■ What you are asked to do: Reproduce the records below exactly, leaving out any pictures.

■ Entries shown:
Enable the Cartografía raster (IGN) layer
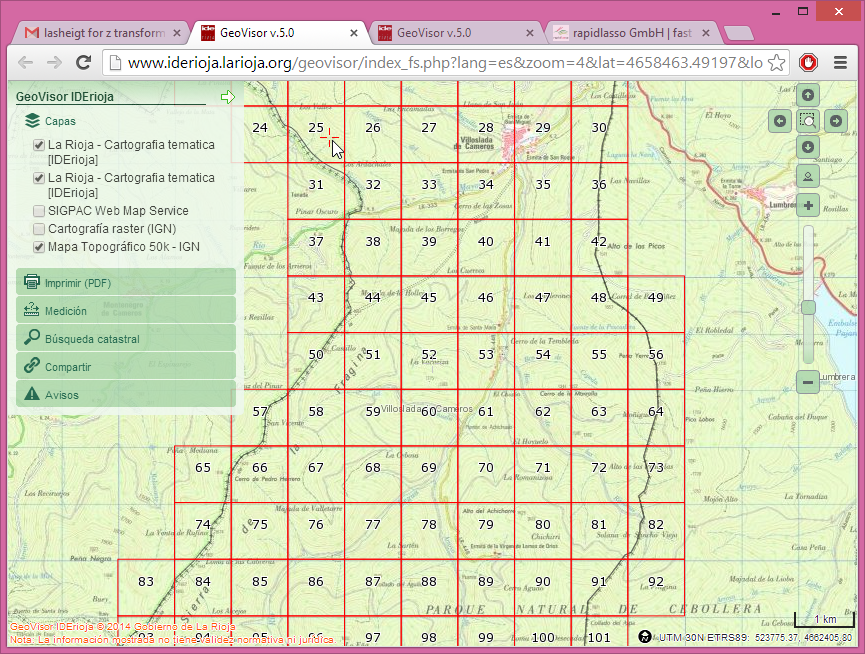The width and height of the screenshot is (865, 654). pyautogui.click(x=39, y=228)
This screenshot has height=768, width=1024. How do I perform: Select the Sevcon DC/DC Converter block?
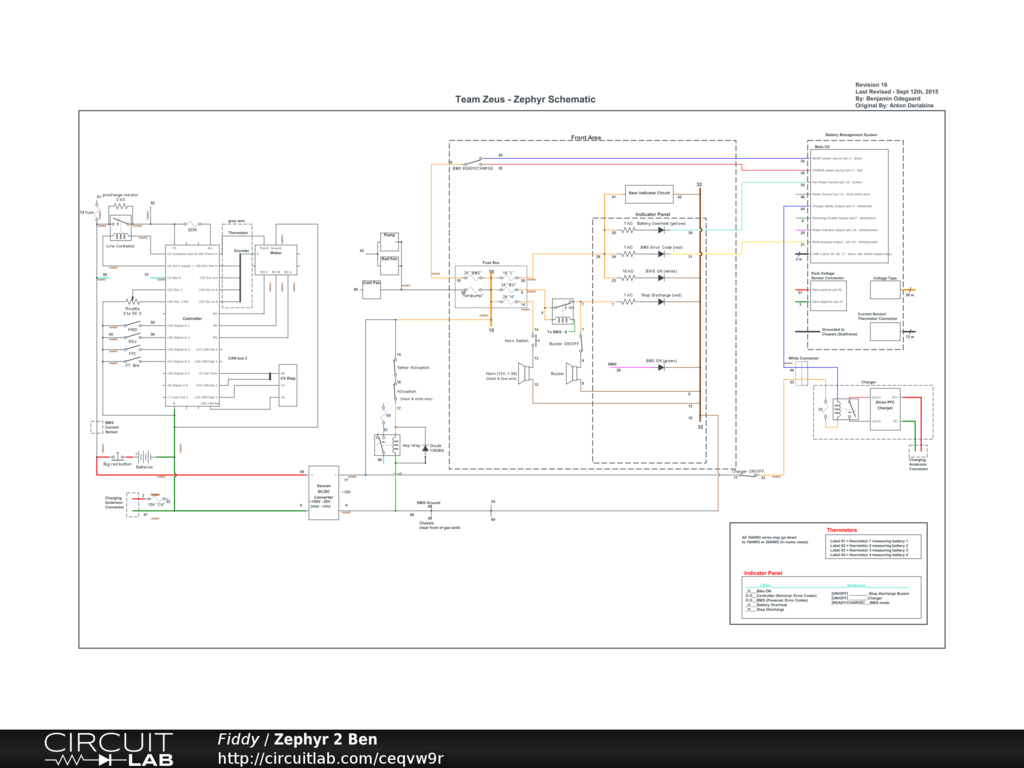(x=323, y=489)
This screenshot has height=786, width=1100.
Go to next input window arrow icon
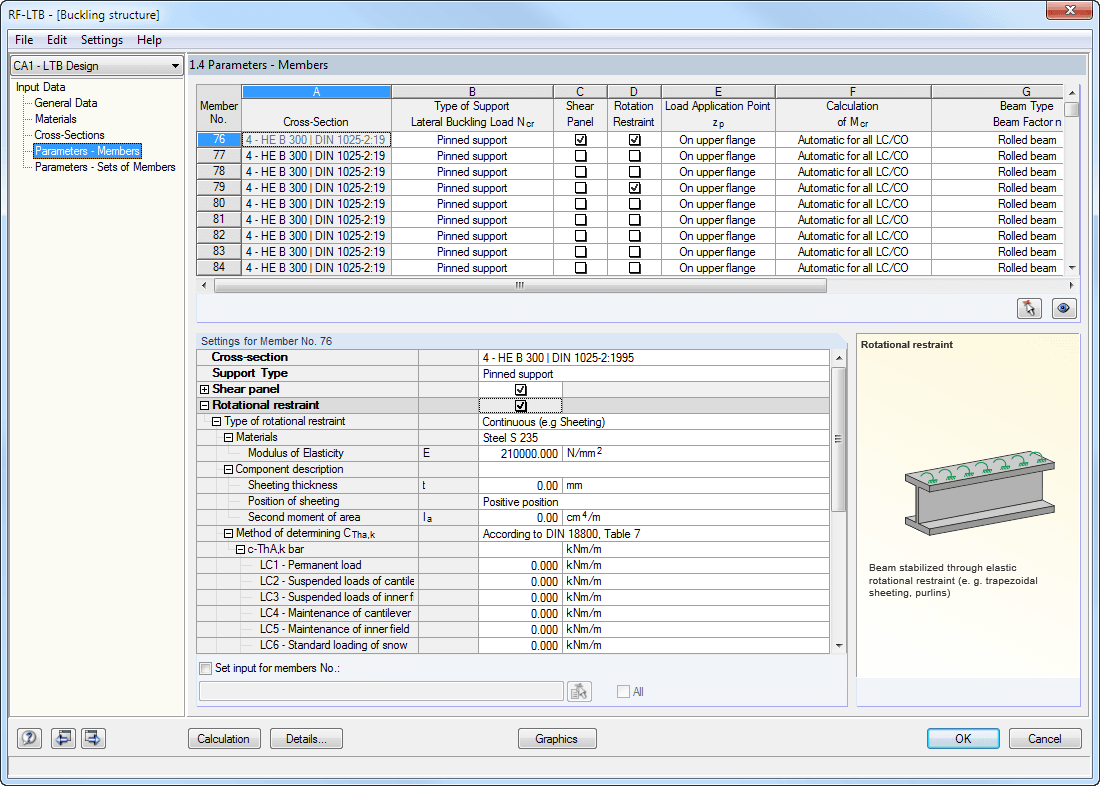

■ Answer below:
Enable the Cartografía raster (IGN) layer
The width and height of the screenshot is (865, 654). pyautogui.click(x=39, y=228)
This screenshot has height=768, width=1024. How do I perform: Select the Sevcon DC/DC Converter block?
(x=323, y=489)
This screenshot has height=786, width=1100.
Go to next input window arrow icon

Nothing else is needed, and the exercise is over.